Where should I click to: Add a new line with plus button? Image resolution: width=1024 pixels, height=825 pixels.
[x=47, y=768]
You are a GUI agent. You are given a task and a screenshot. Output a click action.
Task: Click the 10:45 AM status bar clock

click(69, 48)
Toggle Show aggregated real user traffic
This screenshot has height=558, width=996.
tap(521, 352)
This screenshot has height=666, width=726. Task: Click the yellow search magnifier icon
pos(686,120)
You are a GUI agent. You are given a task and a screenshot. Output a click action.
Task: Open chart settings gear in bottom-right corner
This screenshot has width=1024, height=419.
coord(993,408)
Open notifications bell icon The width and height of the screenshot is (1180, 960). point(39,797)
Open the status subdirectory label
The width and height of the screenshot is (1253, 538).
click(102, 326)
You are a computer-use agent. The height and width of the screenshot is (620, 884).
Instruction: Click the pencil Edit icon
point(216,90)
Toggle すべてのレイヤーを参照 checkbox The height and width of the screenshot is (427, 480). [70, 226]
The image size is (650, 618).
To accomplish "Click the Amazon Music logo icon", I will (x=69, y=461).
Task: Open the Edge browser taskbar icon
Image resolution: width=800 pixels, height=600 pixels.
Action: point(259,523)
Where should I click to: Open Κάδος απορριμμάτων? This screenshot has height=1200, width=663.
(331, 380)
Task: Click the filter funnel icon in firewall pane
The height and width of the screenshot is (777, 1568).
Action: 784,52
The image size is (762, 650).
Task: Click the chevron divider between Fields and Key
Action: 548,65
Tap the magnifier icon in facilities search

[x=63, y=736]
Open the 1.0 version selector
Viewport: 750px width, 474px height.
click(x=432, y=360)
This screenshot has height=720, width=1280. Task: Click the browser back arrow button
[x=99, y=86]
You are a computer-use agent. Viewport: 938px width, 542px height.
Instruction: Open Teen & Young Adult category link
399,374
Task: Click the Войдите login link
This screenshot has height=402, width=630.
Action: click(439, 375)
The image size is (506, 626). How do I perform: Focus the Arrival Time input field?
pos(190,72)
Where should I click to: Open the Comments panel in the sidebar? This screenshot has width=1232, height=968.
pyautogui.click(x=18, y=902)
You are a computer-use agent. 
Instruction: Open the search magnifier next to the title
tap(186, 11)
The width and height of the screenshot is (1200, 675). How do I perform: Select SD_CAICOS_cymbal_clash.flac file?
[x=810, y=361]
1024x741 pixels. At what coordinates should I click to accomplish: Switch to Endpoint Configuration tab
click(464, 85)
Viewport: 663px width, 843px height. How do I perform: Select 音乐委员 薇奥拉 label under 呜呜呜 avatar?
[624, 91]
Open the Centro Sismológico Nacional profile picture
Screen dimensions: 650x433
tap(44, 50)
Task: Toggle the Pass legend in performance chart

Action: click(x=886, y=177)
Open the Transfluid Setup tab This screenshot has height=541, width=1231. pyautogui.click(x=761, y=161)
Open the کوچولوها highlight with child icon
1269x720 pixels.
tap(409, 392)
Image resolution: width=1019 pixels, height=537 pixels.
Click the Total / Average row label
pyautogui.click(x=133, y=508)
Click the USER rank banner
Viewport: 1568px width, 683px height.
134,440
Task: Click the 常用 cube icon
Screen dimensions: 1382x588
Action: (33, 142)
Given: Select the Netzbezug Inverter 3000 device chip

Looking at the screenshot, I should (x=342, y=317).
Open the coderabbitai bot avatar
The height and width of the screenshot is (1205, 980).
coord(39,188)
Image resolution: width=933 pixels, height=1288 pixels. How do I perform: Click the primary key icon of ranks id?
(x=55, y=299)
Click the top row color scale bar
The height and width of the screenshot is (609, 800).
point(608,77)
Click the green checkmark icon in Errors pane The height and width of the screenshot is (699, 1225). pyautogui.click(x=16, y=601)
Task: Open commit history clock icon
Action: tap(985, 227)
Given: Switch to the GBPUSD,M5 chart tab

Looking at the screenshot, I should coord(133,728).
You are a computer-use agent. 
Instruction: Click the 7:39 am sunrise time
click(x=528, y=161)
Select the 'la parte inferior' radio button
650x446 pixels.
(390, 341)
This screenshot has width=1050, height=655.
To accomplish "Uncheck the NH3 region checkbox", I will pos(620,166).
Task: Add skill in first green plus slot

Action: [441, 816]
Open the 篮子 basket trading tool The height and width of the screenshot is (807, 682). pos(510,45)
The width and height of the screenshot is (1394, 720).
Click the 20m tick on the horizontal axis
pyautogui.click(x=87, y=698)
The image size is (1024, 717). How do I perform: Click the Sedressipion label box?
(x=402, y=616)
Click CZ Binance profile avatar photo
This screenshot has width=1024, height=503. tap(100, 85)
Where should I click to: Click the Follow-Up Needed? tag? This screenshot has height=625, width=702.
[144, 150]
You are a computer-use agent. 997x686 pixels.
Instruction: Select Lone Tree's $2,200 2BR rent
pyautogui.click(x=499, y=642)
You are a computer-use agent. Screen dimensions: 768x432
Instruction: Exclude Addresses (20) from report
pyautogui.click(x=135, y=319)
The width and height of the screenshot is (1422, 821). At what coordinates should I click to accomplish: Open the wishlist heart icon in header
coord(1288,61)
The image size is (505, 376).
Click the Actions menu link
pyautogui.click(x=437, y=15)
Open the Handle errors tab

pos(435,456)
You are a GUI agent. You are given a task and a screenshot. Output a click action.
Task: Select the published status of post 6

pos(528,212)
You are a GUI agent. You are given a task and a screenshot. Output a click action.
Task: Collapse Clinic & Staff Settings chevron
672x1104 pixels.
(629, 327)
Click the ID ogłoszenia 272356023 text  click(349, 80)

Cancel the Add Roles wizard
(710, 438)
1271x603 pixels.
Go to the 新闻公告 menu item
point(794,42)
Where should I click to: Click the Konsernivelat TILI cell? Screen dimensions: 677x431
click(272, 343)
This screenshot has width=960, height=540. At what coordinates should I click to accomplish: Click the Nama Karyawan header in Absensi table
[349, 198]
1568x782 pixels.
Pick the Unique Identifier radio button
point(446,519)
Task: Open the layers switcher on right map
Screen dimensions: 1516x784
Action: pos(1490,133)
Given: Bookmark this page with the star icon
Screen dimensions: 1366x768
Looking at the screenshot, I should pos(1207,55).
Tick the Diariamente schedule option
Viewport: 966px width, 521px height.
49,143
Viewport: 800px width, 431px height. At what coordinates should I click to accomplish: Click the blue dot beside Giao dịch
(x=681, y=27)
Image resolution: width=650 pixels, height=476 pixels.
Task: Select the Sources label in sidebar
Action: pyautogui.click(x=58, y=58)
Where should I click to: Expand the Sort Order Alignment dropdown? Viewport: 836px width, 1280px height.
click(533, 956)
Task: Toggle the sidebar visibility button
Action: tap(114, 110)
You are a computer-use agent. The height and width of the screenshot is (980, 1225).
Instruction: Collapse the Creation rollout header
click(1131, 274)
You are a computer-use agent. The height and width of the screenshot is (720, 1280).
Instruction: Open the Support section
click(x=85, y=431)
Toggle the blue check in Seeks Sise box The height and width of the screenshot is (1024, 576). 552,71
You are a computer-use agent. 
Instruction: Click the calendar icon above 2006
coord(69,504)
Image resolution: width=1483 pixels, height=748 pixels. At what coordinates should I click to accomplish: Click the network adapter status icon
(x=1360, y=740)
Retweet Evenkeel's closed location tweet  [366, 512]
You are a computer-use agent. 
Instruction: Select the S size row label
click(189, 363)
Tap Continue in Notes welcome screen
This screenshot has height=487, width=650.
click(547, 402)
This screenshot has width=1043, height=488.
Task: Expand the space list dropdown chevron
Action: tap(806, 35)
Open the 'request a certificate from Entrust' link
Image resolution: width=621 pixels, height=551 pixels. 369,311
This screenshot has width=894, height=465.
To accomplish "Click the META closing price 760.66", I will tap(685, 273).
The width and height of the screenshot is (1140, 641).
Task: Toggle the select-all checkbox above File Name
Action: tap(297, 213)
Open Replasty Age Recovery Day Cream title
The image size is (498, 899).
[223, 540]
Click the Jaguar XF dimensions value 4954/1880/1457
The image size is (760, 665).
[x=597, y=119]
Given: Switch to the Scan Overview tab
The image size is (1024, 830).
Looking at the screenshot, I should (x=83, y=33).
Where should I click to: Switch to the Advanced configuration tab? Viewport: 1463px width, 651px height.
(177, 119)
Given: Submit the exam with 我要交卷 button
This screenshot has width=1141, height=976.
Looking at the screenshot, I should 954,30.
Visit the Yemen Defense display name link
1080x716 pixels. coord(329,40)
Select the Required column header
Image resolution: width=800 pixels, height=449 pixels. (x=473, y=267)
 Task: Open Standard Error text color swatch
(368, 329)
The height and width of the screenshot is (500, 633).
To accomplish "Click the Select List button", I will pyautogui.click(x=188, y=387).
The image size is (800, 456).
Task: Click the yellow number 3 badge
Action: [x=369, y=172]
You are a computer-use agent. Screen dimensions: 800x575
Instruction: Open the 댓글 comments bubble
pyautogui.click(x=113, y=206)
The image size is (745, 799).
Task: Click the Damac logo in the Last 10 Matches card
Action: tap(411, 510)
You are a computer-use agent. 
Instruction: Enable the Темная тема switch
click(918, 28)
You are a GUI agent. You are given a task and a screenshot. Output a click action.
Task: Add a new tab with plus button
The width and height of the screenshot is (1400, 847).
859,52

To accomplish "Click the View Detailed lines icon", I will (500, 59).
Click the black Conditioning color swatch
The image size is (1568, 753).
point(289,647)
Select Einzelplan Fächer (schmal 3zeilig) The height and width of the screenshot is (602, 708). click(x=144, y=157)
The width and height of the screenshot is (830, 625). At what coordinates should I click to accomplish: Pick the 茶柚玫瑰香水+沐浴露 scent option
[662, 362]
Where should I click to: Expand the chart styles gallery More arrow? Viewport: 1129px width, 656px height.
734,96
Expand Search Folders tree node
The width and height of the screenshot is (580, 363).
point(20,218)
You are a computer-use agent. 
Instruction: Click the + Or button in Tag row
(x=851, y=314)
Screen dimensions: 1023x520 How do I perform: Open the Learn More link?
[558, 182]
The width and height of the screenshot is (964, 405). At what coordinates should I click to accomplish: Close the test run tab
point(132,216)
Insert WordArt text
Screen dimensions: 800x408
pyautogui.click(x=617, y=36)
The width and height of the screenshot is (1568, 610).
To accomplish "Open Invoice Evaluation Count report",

========================================

The task
Go through the entries above, and wherever a line holds the word "right", copy that line.

Solved problem
Task: Open chart settings gear in bottom-right corner
Task: Open the layers switcher on right map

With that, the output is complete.